Mısır sahte solunun karşı devrimci rolü – II

Sahte solun ihaneti ve onun orta sınıf perspektifi

Sahte solun Mısır’daki sicili bir ihanetler dizisidir. O, sol hatta sosyalist rolü takınırken, sağcı ve faşist güçlerle ittifak içinde, ABD destekli bir cunta diktatörlüğüne demokratik kimlik sağlama peşinde koşmuştur. O, SKYK’nin itibarını sarsmak ve işçi sınıfını devrimci, enternasyonalist bir programla donatmak için siyasi mücadele vermeye karşı çıkmış; bunun yerine, işçi sınıfının cuntayı devirmesi tehlikesine karşı, açıkça ordu yanlısı güçlerle birleşmiştir.
============
> **Yapılacaklar**:
1. Sayfa metnine göre şu soruları yanıtlayın:
(a) Başlık, Mısır sahte solunun rolünü nasıl niteliyor?
(b) Sahte sol, sol hatta sosyalist rolü takınırken hangi güçlerle ittifak içinde olmuştur?
(c) Sahte sol, işçi sınıfının cuntayı devirmesi tehlikesine karşı kimlerle birleşmiştir?
2. Aşağıdaki satırlarda "You are a GUI" ifadesini içeren satırdan satırların sonuna kadar uzanan bölümü, iki uç da dahil olmak üzere, istek ve yanıt adlı iki sütunu olan bir CSV'ye aktarın. Her isteğe bir CSV kaydı düşsün, her alan tırnak içinde olsun, satır sonları boşluğa çevrilsin ve resimler yanıta katılmasın.
============
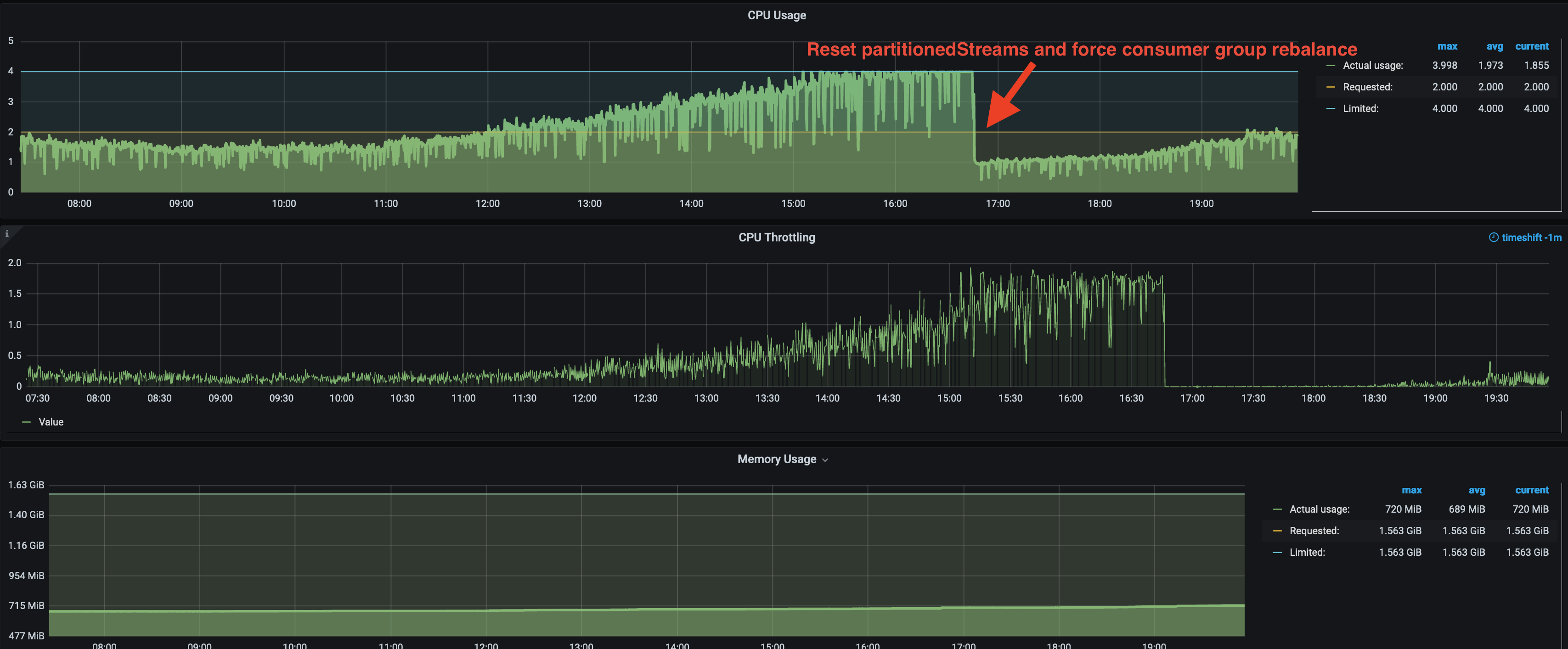Screen dimensions: 1568x649
Task: Click the line icon beside Actual usage in Memory Usage
Action: point(1278,509)
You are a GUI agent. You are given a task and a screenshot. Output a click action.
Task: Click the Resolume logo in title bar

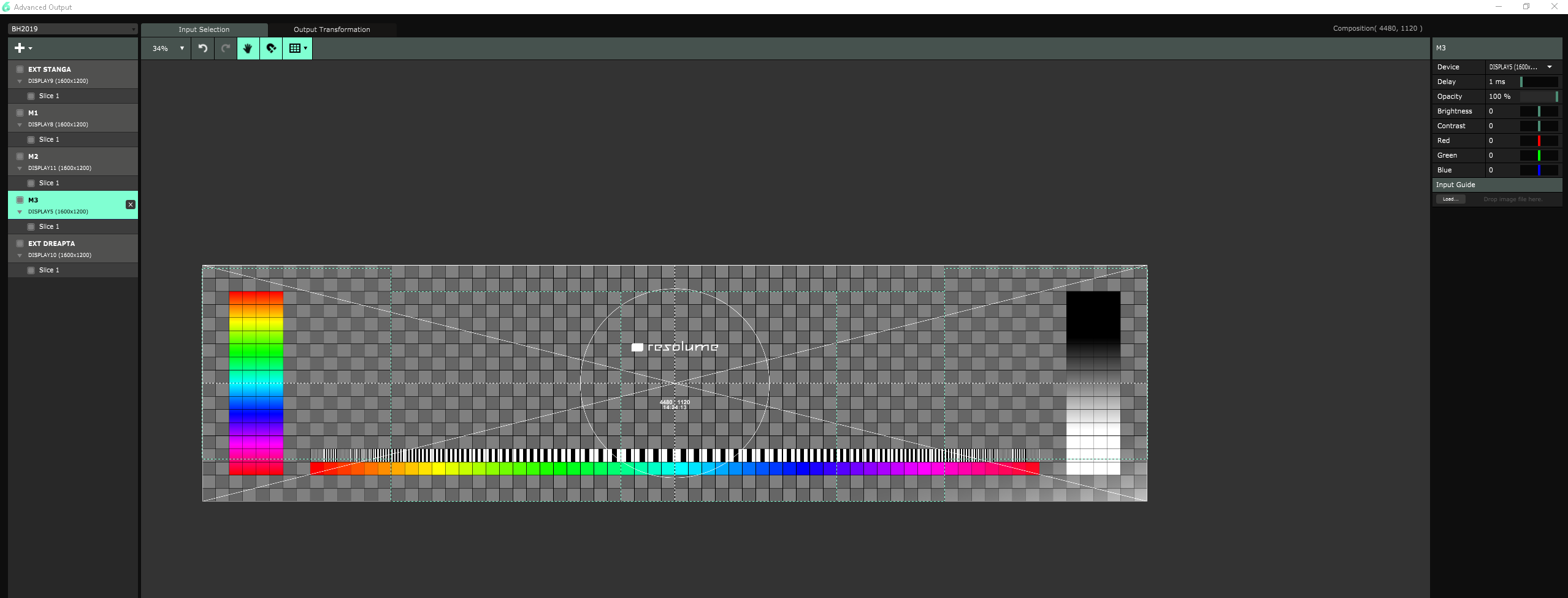(6, 7)
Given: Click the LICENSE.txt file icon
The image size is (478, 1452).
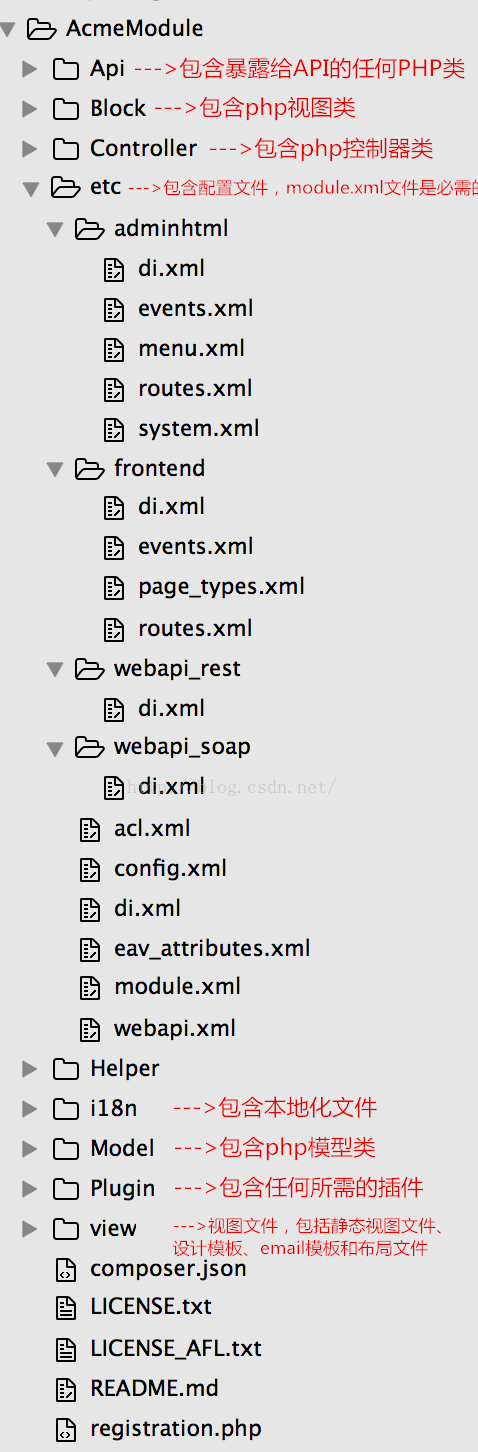Looking at the screenshot, I should click(x=65, y=1307).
============
> **Görev Yanıtları**:
1.
(a) Karşı devrimci bir rol olarak.
(b) Sağcı ve faşist güçlerle.
(c) Açıkça ordu yanlısı güçlerle.

2.
istek,yanıt
"You are a GUI agent. You are given a task and a screenshot. Output a click action. Task: Click the Resolume logo in title bar","(6, 7)"
"Given: Click the LICENSE.txt file icon The image size is (478, 1452).","Looking at the screenshot, I should click(x=65, y=1307)."